紙芝居による「安全な水」の利用啓発プロジェクト
ヤマハ発動機株式会社
第8回グッドライフアワード
活動拠点:
セネガル
WEB:
https://global.yamaha-motor.com/jp/
Facebook:
https://www.facebook.com/yms.JP

取組の紹介

自然界の水浄化のしくみを応用した浄水装置「ヤマハクリーンウォーターサプライシステム(以下YCW)」の設置集落に対し、安全な水の利用を啓発するプロジェクト。YCWは、大電力等を必要とせず、住民による運用/保守が可能なことからアフリカや東南アジアの小集落で設置が進んでいる。設置集落では下痢等の疾病が減少(当社調べ)したことから、更なる利用促進のため、言語が異なる人々へ分かり易さを重視した「紙芝居」を寸劇で補足する」という手法で、子どもたちに「安全な水」の大切さを伝えている。
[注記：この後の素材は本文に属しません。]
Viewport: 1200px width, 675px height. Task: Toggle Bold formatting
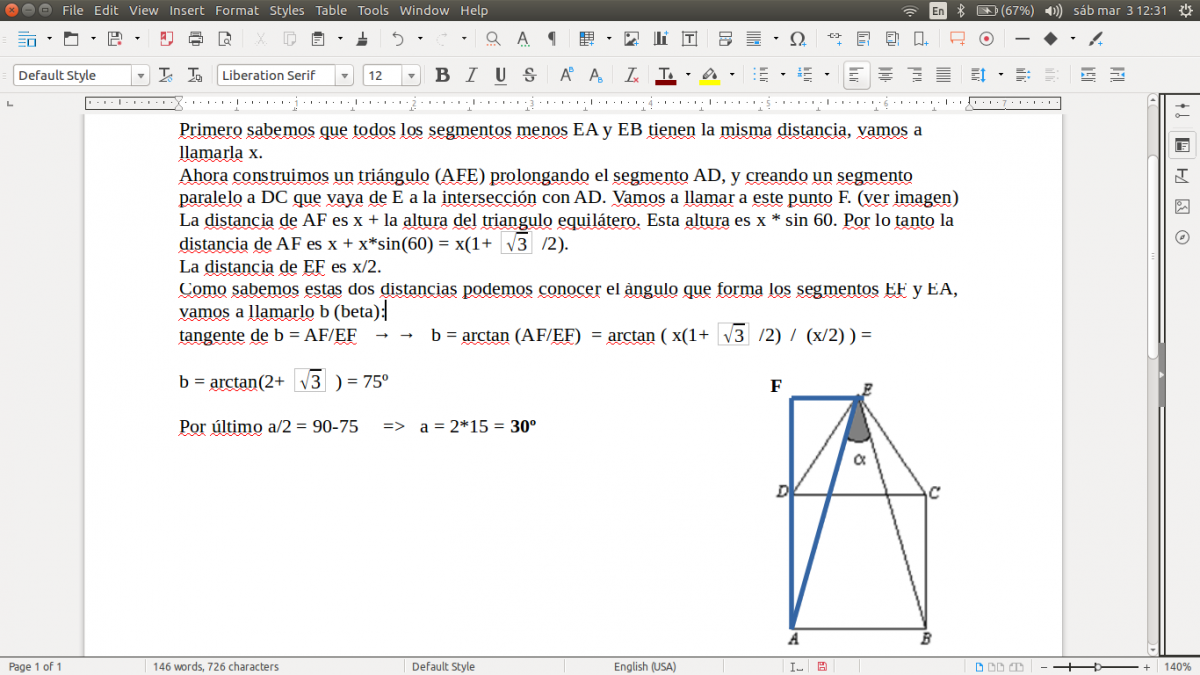click(442, 75)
紙芝居は、「平和な村に現れた怪人が川にバイ菌をバラまき、その水を飲んだ子どもたちが寝込んでいるうちに村が破壊されてしまう」という設定。しかし、「安全な水を飲んだ子どもたちは元気を取り戻し、正義の味方に変身。怪人をやっつけて再び村に平和が訪れる」という分かりやすいストーリー。2019年にセネガルの3集落で実施した実証実験では、355人の子どもたちが紙芝居を楽しみ、その際に行った調査では、参加した子どもたちの全員が「安全な水」の大切さを理解していた。

プロジェクトが目指している事、今後やりたい事

現場での試行錯誤を重ね、汎用性の高い効果的な取り組みとして世界各地で展開(本年度の活動はコロナの影響で見直し)。

プロフィール

住民による自主運用や保守が可能な浄水装置「ヤマハクリーンウォーターサプライシステム(YCW)」は、SDGs目標6「安全な水とトイレを世界中に」及び目標17「パートナーシップで目標を達成しよう」を実現するために有効なインフラとなり得ます。20年3月末現在、アフリカや東南アジアを中心に41基が稼働しており、導入地域では疾病件数が著しく減少(当社調べ)するなど成果を見せています。
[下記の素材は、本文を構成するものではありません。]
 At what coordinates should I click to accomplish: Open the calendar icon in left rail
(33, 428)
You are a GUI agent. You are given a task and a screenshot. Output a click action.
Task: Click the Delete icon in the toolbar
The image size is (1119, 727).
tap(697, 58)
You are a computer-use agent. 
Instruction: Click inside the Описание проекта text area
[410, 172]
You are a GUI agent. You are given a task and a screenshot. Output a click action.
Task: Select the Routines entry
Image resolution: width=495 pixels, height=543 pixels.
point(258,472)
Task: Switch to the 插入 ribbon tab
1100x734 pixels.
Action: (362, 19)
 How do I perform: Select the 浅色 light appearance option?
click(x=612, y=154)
世界では「年間52万人以上もの乳幼児が下痢症により命を落としている(WHO)」という悲しい現実があり、YCWの導入促進と導入集落における更なる利用促進は、人々の衛生的な健康生活に直結すると考えられます。長い間、河川等から汲み上げる水を生活水としてきた人々に「安全な水」の重要性を更に深く理解してもらうために、YCWの設置に加え、現地の環境に即し、更には世界の各地域で展開・応用が可能な汎用性の高い啓発活動のパッケージが必要でした。